Mr. Corbeck se recula, eut un regard dur pour Miss Trelawny et pour moi; il tourna les yeux vers l'un puis vers l'autre de nous deux, et demanda:
– Vous prétendez que personne ne les a déposées ici; que vous les avez trouvées dans le tiroir? Que, pour ainsi dire, personne ne les a rapportées?
– Je suppose que quelqu'un a dû les apporter ici; elles n'ont pas pu venir toutes seules. Mais qui, à quel moment, comment, nous ne le savons ni l'un ni l'autre. Il faudra faire une enquête et chercher si l'un des domestiques sait quelque chose à ce sujet.
Nous sommes tous restés silencieux pendant plusieurs secondes, et cela nous parut long. Le premier à parler fut le détective, qui dit avec inconscience:
– Bon, je veux bien être pendu! Je vous demande pardon, mademoiselle! Sa bouche se referma avec rage.
Nous avons appelé les domestiques, un par un, et nous leur avons demandé s'ils savaient quelque chose au sujet d'objets placés dans un tiroir du boudoir; mais aucun d'eux ne put jeter la moindre lumière sur la question. Nous ne leur dîmes pas de quels objets il s'agissait; et nous ne les leur avons pas montrés.

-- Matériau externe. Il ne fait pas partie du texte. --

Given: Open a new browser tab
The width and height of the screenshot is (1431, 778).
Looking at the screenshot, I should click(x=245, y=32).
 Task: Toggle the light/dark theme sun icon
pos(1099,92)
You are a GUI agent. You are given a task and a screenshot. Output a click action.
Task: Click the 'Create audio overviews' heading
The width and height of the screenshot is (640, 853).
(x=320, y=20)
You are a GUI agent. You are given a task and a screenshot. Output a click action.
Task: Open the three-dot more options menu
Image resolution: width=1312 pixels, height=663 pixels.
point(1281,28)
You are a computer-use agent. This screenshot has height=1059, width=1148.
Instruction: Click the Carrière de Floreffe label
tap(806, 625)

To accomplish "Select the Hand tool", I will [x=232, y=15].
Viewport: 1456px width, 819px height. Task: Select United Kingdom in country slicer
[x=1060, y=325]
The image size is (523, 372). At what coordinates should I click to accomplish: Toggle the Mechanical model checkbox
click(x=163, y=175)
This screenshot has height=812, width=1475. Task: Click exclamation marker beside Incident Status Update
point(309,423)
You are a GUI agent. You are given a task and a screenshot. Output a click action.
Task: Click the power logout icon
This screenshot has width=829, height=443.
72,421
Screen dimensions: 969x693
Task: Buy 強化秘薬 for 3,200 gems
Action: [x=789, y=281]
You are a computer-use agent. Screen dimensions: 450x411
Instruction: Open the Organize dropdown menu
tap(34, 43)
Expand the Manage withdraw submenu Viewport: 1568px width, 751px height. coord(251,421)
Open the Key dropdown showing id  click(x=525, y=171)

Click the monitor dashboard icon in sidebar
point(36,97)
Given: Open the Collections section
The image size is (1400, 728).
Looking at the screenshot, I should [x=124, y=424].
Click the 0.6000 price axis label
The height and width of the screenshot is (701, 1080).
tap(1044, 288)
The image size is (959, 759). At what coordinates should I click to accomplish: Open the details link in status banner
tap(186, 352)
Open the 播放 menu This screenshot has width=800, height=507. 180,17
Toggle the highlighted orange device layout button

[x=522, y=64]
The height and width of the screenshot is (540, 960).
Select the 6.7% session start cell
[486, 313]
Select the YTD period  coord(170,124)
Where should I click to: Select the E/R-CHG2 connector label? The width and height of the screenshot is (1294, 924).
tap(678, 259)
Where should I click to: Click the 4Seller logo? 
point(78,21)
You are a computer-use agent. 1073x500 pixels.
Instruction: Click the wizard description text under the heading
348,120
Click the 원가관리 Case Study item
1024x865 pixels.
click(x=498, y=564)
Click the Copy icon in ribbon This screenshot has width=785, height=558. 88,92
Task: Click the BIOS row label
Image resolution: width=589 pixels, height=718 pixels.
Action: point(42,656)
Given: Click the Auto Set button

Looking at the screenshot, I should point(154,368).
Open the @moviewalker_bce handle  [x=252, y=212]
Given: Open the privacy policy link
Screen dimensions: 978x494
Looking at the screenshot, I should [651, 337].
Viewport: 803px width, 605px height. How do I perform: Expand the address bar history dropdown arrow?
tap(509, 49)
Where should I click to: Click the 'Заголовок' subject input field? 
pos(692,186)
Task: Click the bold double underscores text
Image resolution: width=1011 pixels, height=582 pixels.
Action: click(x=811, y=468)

Mr. Corbeck enveloppa les lampes dans du coton et les mit dans une boîte de fer-blanc. Celle-ci, soit dit en passant, fut portée dans la chambre des détectives, où l'un d'eux resta à la surveiller toute la nuit, le revolver au poing. Le lendemain nous nous procurâmes un petit coffre-fort, et nous les y avons placées. Il y avait deux clefs. J'en gardai une; je mis l'autre dans mon tiroir de ma salle des coffres-forts. Nous étions tous décidés à ce que les lampes ne soient pas perdues une deuxième fois.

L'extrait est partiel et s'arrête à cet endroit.